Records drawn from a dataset
◇ ◇ ◇ ◇

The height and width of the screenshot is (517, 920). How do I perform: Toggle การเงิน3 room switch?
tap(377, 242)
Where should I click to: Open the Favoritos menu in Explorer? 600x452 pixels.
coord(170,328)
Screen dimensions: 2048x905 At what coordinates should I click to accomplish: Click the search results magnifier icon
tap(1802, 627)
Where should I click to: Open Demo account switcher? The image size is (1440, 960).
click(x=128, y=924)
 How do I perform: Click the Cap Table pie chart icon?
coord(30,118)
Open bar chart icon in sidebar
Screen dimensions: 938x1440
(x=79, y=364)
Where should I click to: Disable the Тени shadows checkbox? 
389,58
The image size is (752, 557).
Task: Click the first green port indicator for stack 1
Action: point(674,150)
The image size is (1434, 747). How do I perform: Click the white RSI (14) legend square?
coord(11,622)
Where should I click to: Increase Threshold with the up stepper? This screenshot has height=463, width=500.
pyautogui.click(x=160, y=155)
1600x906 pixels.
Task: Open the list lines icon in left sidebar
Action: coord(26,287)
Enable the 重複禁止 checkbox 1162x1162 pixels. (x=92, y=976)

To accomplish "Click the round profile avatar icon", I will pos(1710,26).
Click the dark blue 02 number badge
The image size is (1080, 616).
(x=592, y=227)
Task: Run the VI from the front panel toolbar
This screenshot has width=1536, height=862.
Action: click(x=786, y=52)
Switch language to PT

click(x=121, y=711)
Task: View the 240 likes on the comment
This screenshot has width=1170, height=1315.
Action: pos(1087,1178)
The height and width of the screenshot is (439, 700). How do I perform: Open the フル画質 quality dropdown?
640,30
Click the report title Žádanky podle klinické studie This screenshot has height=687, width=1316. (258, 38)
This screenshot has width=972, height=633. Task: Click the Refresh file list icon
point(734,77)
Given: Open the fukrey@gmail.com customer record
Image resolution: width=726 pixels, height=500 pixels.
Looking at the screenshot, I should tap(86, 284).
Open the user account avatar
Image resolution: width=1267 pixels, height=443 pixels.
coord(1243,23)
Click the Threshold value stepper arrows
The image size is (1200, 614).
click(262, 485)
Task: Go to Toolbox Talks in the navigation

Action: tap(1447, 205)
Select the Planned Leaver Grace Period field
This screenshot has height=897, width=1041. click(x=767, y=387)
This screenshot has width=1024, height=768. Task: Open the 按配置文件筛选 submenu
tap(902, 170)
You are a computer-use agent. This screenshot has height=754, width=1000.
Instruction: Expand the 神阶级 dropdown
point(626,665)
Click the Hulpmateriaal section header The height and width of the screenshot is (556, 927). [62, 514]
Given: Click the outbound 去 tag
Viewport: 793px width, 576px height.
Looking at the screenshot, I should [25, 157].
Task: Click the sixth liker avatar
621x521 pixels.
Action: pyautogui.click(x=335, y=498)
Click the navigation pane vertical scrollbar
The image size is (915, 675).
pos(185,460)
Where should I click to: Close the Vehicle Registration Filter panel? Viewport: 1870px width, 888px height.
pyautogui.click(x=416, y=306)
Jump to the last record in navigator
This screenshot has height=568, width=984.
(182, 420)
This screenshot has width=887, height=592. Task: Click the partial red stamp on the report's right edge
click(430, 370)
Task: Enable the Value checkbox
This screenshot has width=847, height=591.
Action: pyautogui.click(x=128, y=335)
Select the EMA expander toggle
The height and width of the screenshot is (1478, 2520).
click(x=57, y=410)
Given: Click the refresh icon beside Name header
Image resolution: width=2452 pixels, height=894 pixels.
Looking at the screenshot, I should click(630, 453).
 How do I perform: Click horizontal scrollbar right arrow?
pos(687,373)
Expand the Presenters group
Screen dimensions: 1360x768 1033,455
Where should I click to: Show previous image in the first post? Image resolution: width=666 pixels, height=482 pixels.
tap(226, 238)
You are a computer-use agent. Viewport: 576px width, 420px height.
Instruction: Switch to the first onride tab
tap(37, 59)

◇ ◇ ◇ ◇

Directions for this task = Which lines run from the one containing "Where should I click to: Close" to the end of the entries above? Quote exactly those, and only those.

Result of the exercise =
Where should I click to: Close the Vehicle Registration Filter panel? Viewport: 1870px width, 888px height.
pyautogui.click(x=416, y=306)
Jump to the last record in navigator
This screenshot has height=568, width=984.
(182, 420)
This screenshot has width=887, height=592. Task: Click the partial red stamp on the report's right edge
click(430, 370)
Task: Enable the Value checkbox
This screenshot has width=847, height=591.
Action: pyautogui.click(x=128, y=335)
Select the EMA expander toggle
The height and width of the screenshot is (1478, 2520).
click(x=57, y=410)
Given: Click the refresh icon beside Name header
Image resolution: width=2452 pixels, height=894 pixels.
Looking at the screenshot, I should click(630, 453).
 How do I perform: Click horizontal scrollbar right arrow?
pos(687,373)
Expand the Presenters group
Screen dimensions: 1360x768 1033,455
Where should I click to: Show previous image in the first post? Image resolution: width=666 pixels, height=482 pixels.
tap(226, 238)
You are a computer-use agent. Viewport: 576px width, 420px height.
Instruction: Switch to the first onride tab
tap(37, 59)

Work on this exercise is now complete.